Thanks! I'm hoping 8GB RAM and the 256GB SSD will make it useful again. I have to admit getting this machine is kind of like "Hot Tub Time Machine" as my main devices now are a 2015 iMac and iPad Pro. I'll try not to navigate on the 2009 machine via the screen ;)
 
I suggest that you "prep and test" the new SDD in the "toaster" (dock) BEFORE you "do the drive swap".

The reason:
If you run into any problems, you'll still have a bootable and working MacBook.
Things just go MUCH easier this way if there's a hiccup.

Caution:
You may find that El Capitan installs ok, but then runs very slow on the original platter-based HDD in the MacBook.
This is par for the course.
Speeds WILL improve GREATLY once you get El Capitan onto the SSD (and then into the MacBook).

I'd recommend using CarbonCopyCloner to clone the HDD to the SSD.
CCC has the ability to clone the recovery partition as well as the main partition.
VERY convenient.

An alternative course of action would be to initialize the SSD first (in the toaster),
Then install a "fresh copy" of the OS,
Then (at the close of the install) use Setup Assistant to "Migrate over" your accounts, apps, data, etc. to the new drive.

But if the old drive boots and runs fine on El Capitan (remember again that it may be slow), you can probably just "clone it over" without difficulties.
 
I suggest that you "prep and test" the new SDD in the "toaster" (dock) BEFORE you "do the drive swap".

The reason:
If you run into any problems, you'll still have a bootable and working MacBook.
Things just go MUCH easier this way if there's a hiccup.

Caution:
You may find that El Capitan installs ok, but then runs very slow on the original platter-based HDD in the MacBook.
This is par for the course.
Speeds WILL improve GREATLY once you get El Capitan onto the SSD (and then into the MacBook).

I'd recommend using CarbonCopyCloner to clone the HDD to the SSD.
CCC has the ability to clone the recovery partition as well as the main partition.
VERY convenient.

An alternative course of action would be to initialize the SSD first (in the toaster),
Then install a "fresh copy" of the OS,
Then (at the close of the install) use Setup Assistant to "Migrate over" your accounts, apps, data, etc. to the new drive.

But if the old drive boots and runs fine on El Capitan (remember again that it may be slow), you can probably just "clone it over" without difficulties.

I wondered if I was taking a chance by running up to El Capitan.

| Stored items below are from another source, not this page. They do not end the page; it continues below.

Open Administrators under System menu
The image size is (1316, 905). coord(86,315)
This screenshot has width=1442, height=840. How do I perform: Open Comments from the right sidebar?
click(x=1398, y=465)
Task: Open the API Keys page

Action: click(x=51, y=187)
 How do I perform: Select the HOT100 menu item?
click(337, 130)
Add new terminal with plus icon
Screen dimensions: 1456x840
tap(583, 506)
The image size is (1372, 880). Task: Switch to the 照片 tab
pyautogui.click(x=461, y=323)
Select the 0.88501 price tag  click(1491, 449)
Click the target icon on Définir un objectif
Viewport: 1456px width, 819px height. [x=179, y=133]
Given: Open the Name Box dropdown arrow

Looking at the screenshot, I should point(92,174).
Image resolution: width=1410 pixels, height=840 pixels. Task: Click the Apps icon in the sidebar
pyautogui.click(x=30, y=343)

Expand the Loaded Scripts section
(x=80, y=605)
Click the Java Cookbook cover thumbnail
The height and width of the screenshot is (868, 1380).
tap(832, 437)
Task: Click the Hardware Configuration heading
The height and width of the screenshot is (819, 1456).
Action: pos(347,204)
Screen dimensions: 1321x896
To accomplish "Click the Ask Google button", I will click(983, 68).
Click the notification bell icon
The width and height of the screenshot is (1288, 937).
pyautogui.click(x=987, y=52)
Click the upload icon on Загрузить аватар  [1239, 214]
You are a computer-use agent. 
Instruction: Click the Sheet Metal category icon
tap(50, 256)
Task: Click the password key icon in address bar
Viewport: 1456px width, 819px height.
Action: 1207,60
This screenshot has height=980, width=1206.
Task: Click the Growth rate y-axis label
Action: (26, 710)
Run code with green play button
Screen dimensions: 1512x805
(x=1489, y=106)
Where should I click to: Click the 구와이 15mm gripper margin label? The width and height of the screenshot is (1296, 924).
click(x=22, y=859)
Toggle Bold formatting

I've got a late 2008 15" MBP with memory and HD upgraded to SSD and it runs well. Though this was a 2.93 with the dual booting graphics card. I also plan to run Clean My Mac on the old fellow.

Thanks, at this point my expectations are tempered and will probably only use it to run music to some headphones. We shall see how well it works bringing in music from a small Lacie server. I might even try to hook it up to an old Rotel Receiver, via optical, for fun. I guess I'm assuming it has optical out of the speaker jack like my iMac.